The bitterness in the fiction of Demirtas is as sharp as his defense statements. By the end of Devran, the final story, “To Remain Human” (İnsan Kalabılmek), exposes the the 24-hour curfew in Cizre during which people were burned alive in their basement. In his cell, Demirtas penned: “Those who didn’t burn in the basement, those whose hearts didn’t ache for the ones that burned in the basement, can they be called human?” In his fourth and last defense statement, Demirtas referred to Cizre: “They burned. In 2015. I’m not talking about Hitler’s gas ovens in the 1940s. This happened in Cizre in 2015.” It was not the only time he brought up Hitler.
“A lot of Turkish politics is about the other, the enemy. Demirtas is very much about bringing people together. I was excited about HDP getting seats in parliament,” said Kate Ferguson, who co-translated his books into English with Amy Spangler.
While Seher sold out immediately in Turkey and went through five printings, the latest books by Demirtas have been less sensational. Ferguson and Spangler have only translated excerpts of Devran and Leylan into English. In Taiwan, for example, where Turkish organizations refused to discuss the book publicly, Seher sold only about 700 copies.
“You definitely hear the same voice in the defense statements of Demirtas as in his writing. It is more evident in Seher, not so much in Leylan, which is more fiction. He has a specific kind of sarcastic, witty humor, which comes out in almost everything he does, including his speeches.”

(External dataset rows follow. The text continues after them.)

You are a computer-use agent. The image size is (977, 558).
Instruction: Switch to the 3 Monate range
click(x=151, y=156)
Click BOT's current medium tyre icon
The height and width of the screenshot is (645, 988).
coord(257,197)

In the epilogue to Leylan, Demirtas wrote that he had no more books in him. He has been painting and playing music while his letters are censored and his case is pending, both in the national courts and as concerns the last judgment of the European Court of Human Rights.
“The Turkish state has been using the judiciary to target those figures that they think are a danger for their plans or policies. Demirtas is such a figure,” said Ayse Bingöl Demir. “Academics, journalists in Turkey get into trouble when they are critical of the government. Their free expression should be protected, but that is not the case in Turkey.”
The Turkish authorities are not obliged to wait for the final judgment from the Grand Chamber of the European Court of Human Rights. But as is common for political cases in Turkey, Demirtas can expect new accusations.
“His literary work, his books, his stories, give him a basis to still deliver his messages,” said Ayse Bingöl Demir. “When you read his books it’s very hard even for a problematic judiciary to find something to go after him. Terror-related offenses are used by the Turkish authorities to dehumanize him in the public’s eye. The stories of Demirtas change the government narrative, to show that these people are human beings, not terrorists.”